When King Benjamin sent word that he wanted to speak to his people, so many people came “that they did not number them” (Mosiah 2:2). They came, in part, because of their gratitude and love for their leader. But more important, they came to be taught the word of God.
As you read Mosiah 2:1–9, look for what the people did to show that they valued God’s word. What did King Benjamin ask them to do to prepare to hear God’s word? (see verse 9). How can you better prepare yourself to receive the word of God in your personal and family study and during Church meetings?
See also Matthew 13:18–23; Alma 16:16–17.
When I serve others, I am also serving God.
Do you struggle to find time to serve or wish that your service brought you more joy? What do you think King Benjamin would say if you asked him why he served with all his “might, mind and strength”? (Mosiah 2:11). As you read Mosiah 2:10–26, identify the truths that King Benjamin taught about service and ponder how you can use them in your life. For example, what does it mean to you to know that when you serve other people, you are also serving God? (see Mosiah 2:17). Think of a way you can serve someone this week!
See also Matthew 25:40.
I can overcome the natural man and become a saint through the Atonement of Jesus Christ.
King Benjamin, like all prophets, testified of Jesus Christ so that his people “might receive remission of their sins, and rejoice with exceedingly great joy” (Mosiah 3:13). He also taught that the Savior, through His Atonement, not only makes us clean but also gives us power to put off the “natural man” and become “a saint” (Mosiah 3:19; see also Guide to the Scriptures, “Natural Man,” scriptures.ChurchofJesusChrist.org).
Elder David A. Bednar explained: “It is the Atonement of Jesus Christ that provides both a cleansing and redeeming power that helps us to overcome sin and a sanctifying and strengthening power that helps us to become better than we ever could by relying only upon our own strength.

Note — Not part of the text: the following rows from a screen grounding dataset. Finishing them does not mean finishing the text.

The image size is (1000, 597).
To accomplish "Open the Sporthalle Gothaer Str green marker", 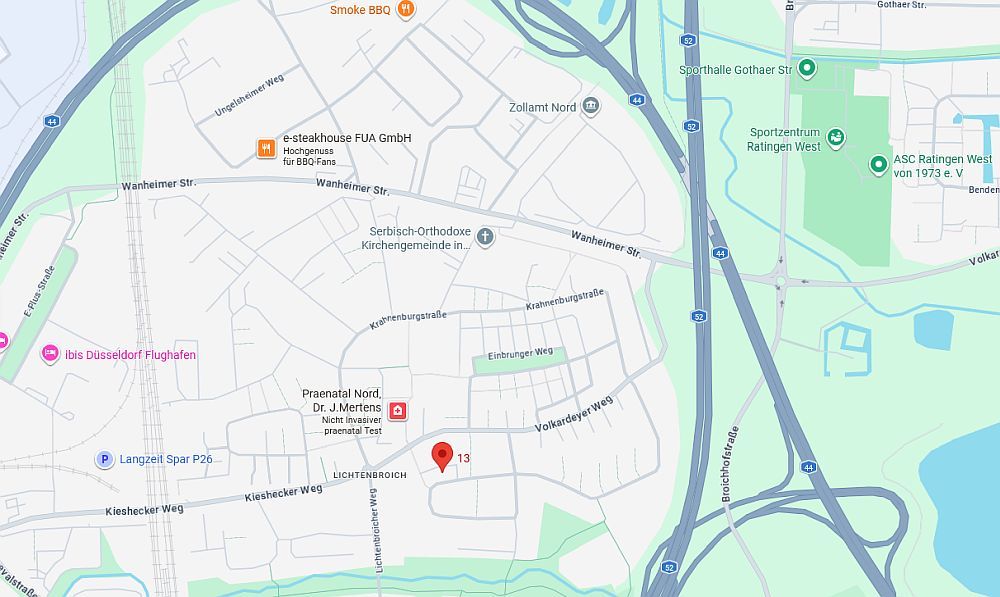I will (x=807, y=68).
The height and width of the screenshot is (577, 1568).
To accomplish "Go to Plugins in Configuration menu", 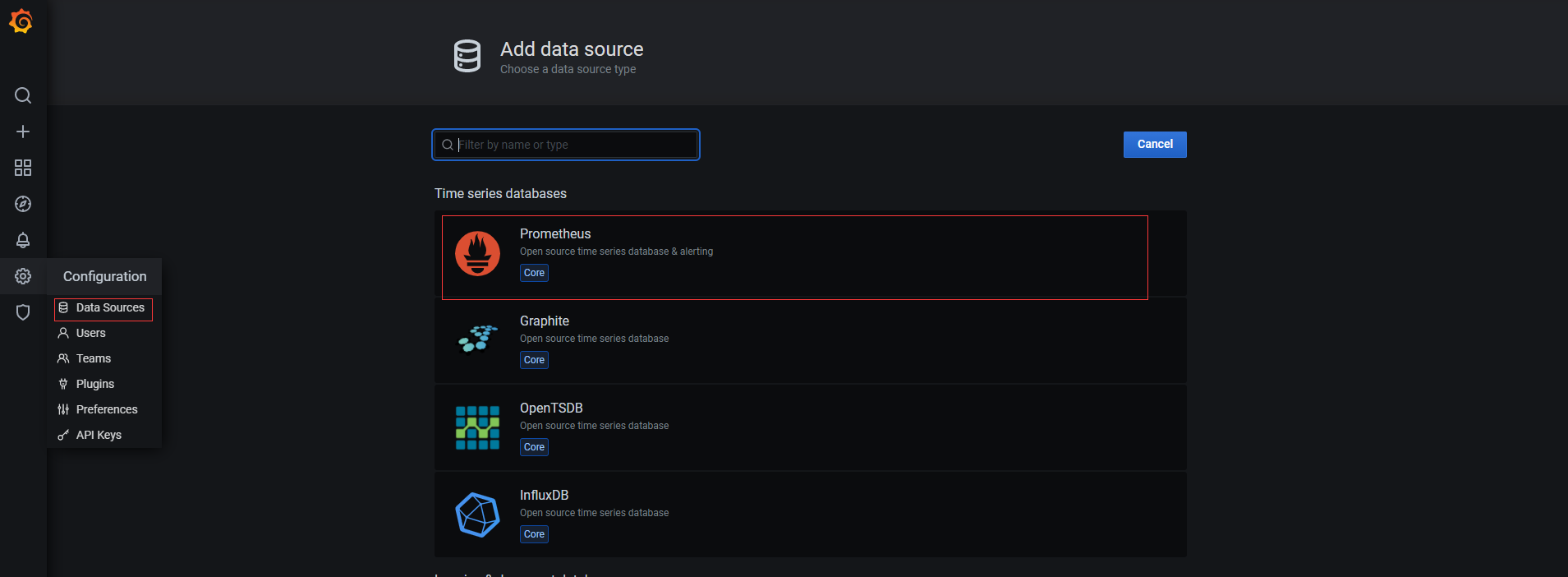I will click(x=94, y=385).
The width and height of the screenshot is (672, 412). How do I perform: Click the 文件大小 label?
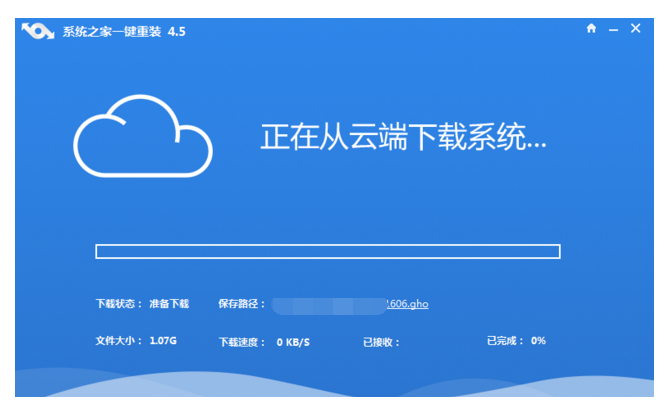click(x=115, y=341)
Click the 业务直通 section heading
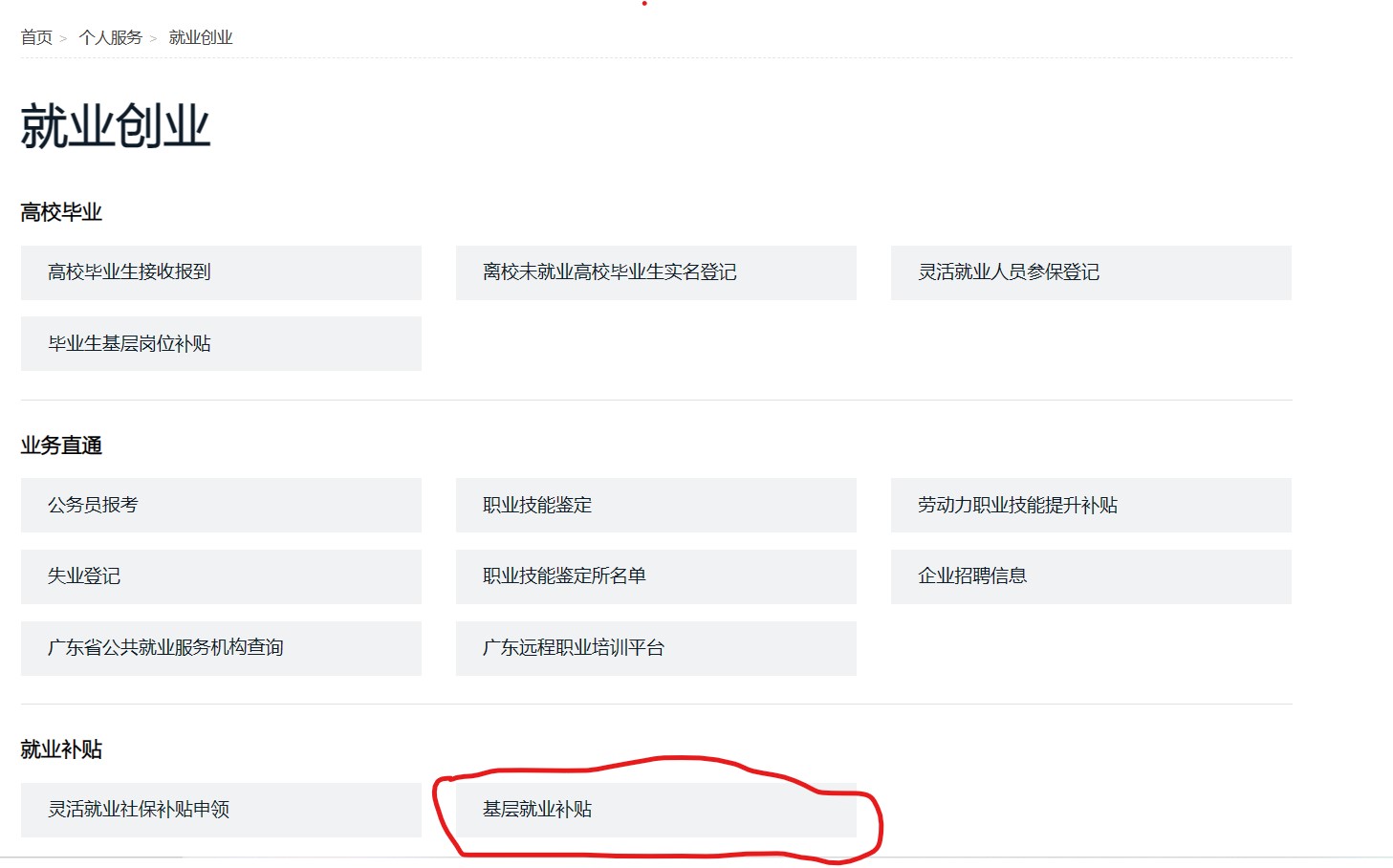 coord(61,445)
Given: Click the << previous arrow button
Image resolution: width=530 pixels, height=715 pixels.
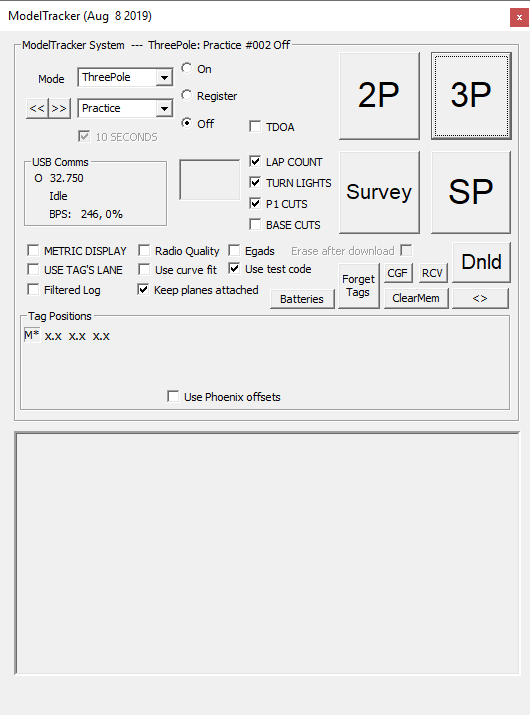Looking at the screenshot, I should (x=37, y=109).
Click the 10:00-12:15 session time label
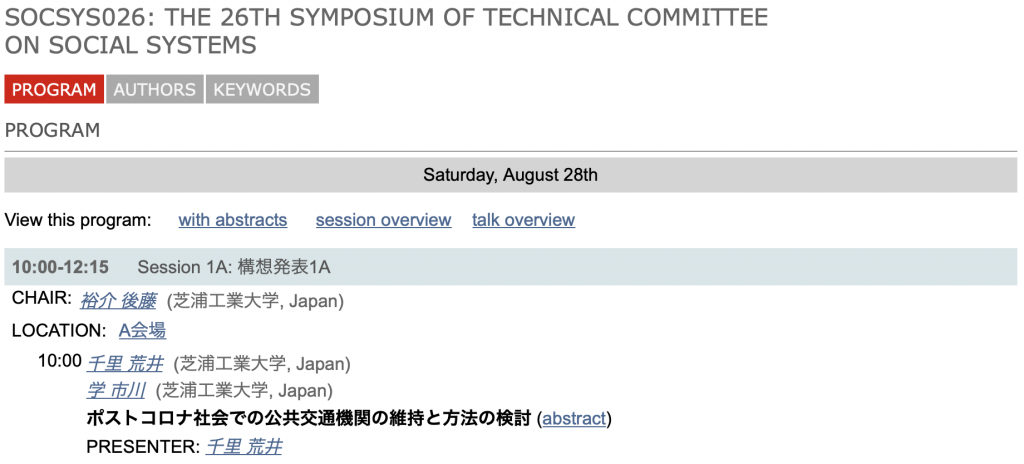The width and height of the screenshot is (1024, 464). click(x=61, y=267)
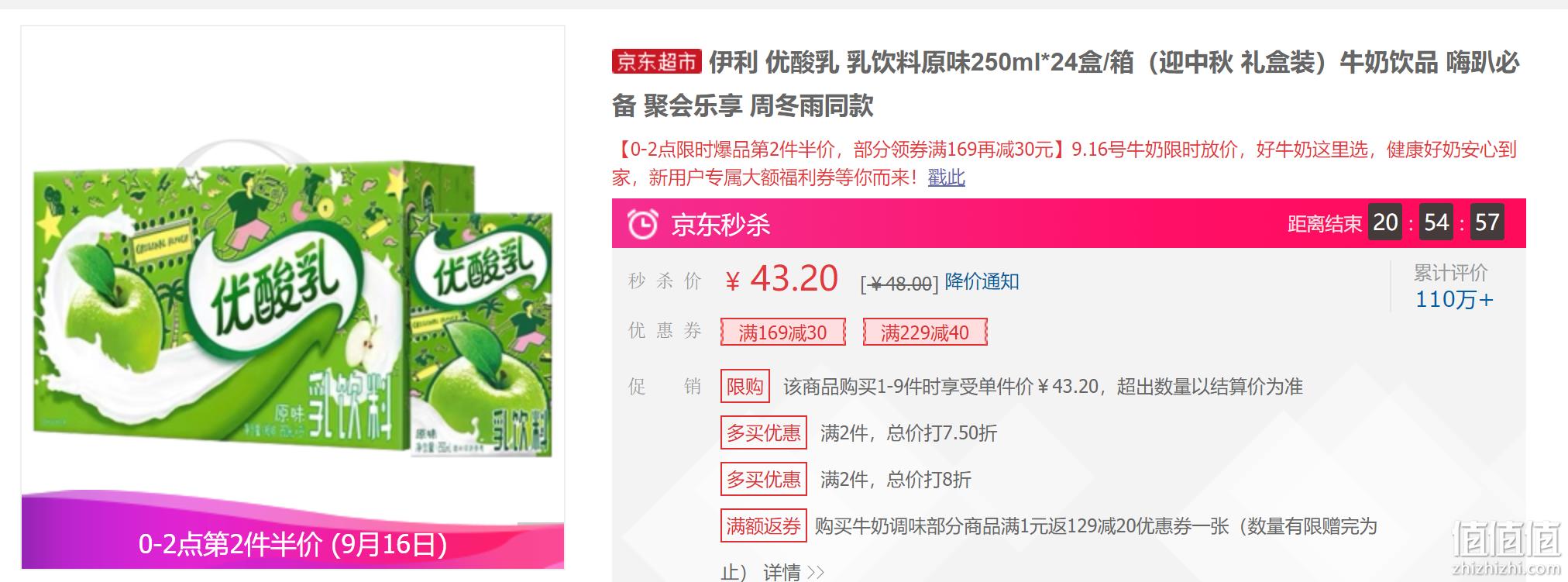
Task: Click the first 多买优惠 tag (7.50折)
Action: pos(764,432)
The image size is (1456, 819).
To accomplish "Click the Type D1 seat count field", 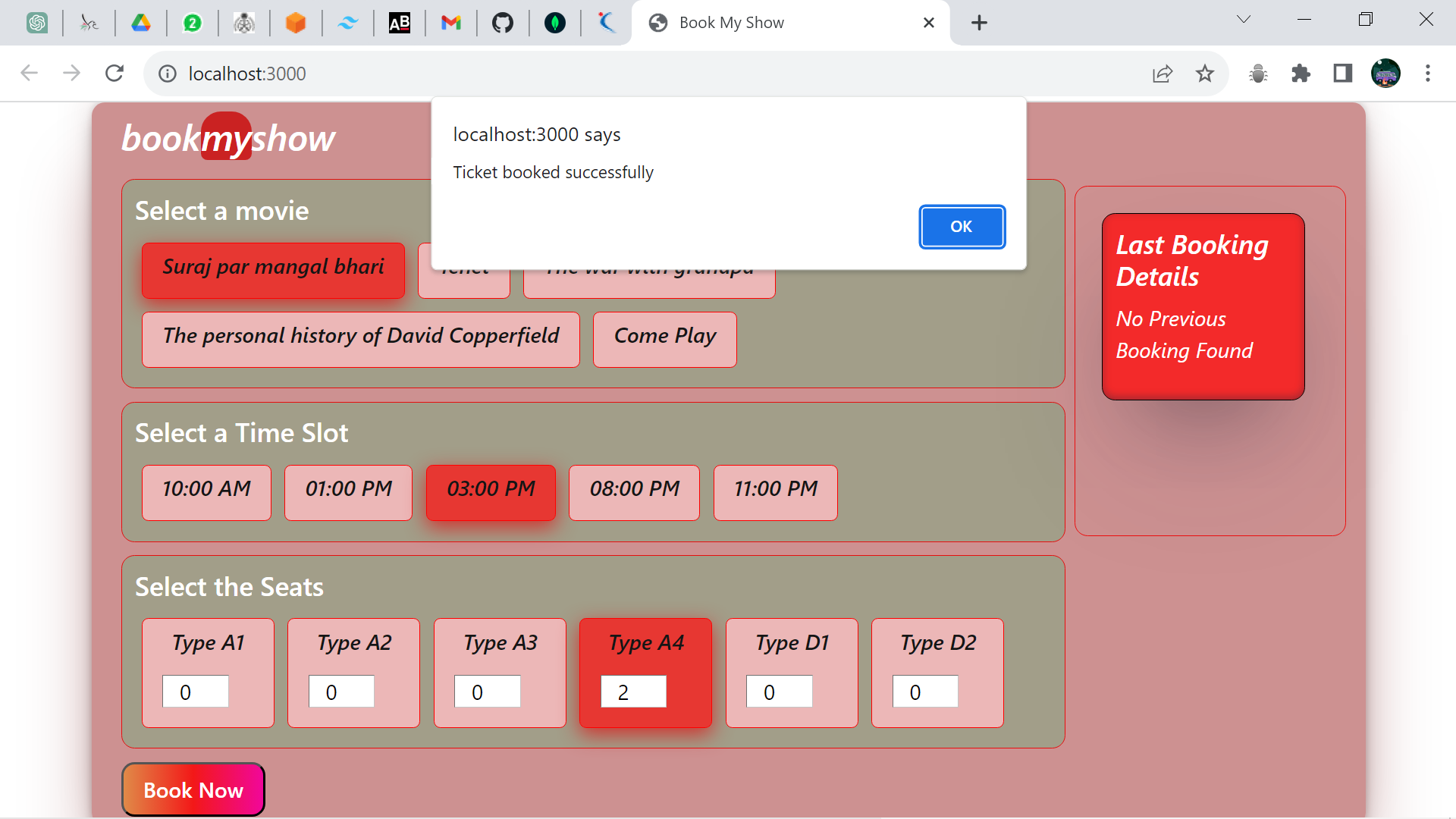I will (x=779, y=692).
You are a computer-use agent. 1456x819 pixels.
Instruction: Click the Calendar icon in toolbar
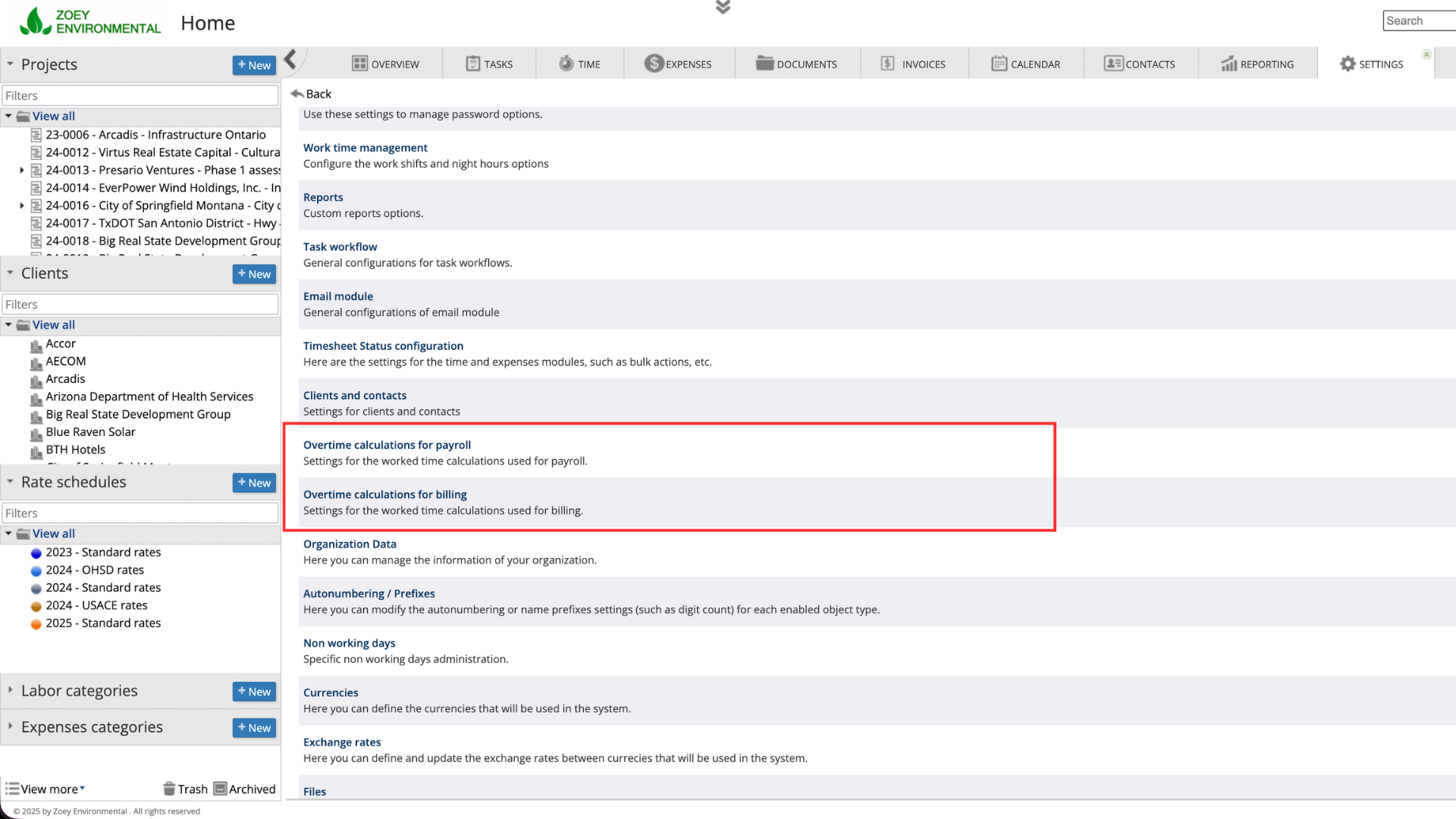tap(999, 64)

The infinite Atonement is for both the sinner and for the saint in each of us” (“Clean Hands and a Pure Heart,” Ensign or Liahona, Nov. 2007, 82).
Here are some questions to ponder as you read King Benjamin’s testimony of the Savior in Mosiah 3:1–20:
What do I learn from these verses about the Savior and His mission?
How has Jesus Christ helped me overcome sin? How has He helped me change my nature and become more like a saint?
What do I learn about becoming a saint from Mosiah 3:19?
Why did King Benjamin refer to Jesus as “the Father of heaven and earth”?
President Joseph F. Smith explained: “Jesus Christ, whom we also know as Jehovah, was the executive of the Father, Elohim, in the work of creation. … Jesus Christ, being the Creator, is consistently called the Father of heaven and earth … ; and since His creations are of eternal quality He is very properly called the Eternal Father of heaven and earth” (Teachings of Presidents of the Church: Joseph F. Smith , 357).
Ideas for Family Scripture Study and Family Home Evening
As you read the scriptures with your family, the Spirit can help you know what principles to emphasize and discuss in order to meet the needs of your family. Here are some ideas.
How did the plates of brass and the plates of Nephi bless King Benjamin’s people? How do the scriptures bless our family?
It might be fun for your family to create the setting for King Benjamin’s speech. You could make a small tower and let family members take turns reading King Benjamin’s words while standing on it. The rest of the family could listen from inside a makeshift tent.
What do we learn about service from King Benjamin’s teachings and example? What do we feel inspired to do?
Would it benefit your family to have a discussion about humility? Why did King Benjamin not boast about all he had done? What can we learn from his teachings about our relationship with God?
What did King Benjamin teach about the consequences of knowing truth but not living it? What did he teach about how to obtain true happiness?
What do we need to do to become saints? Which characteristic from this verse can we focus on developing as a family?
For more ideas for teaching children, see this week’s outline in Come, Follow Me—For Primary.
Suggested song: “When We’re Helping,” Children’s Songbook, 198.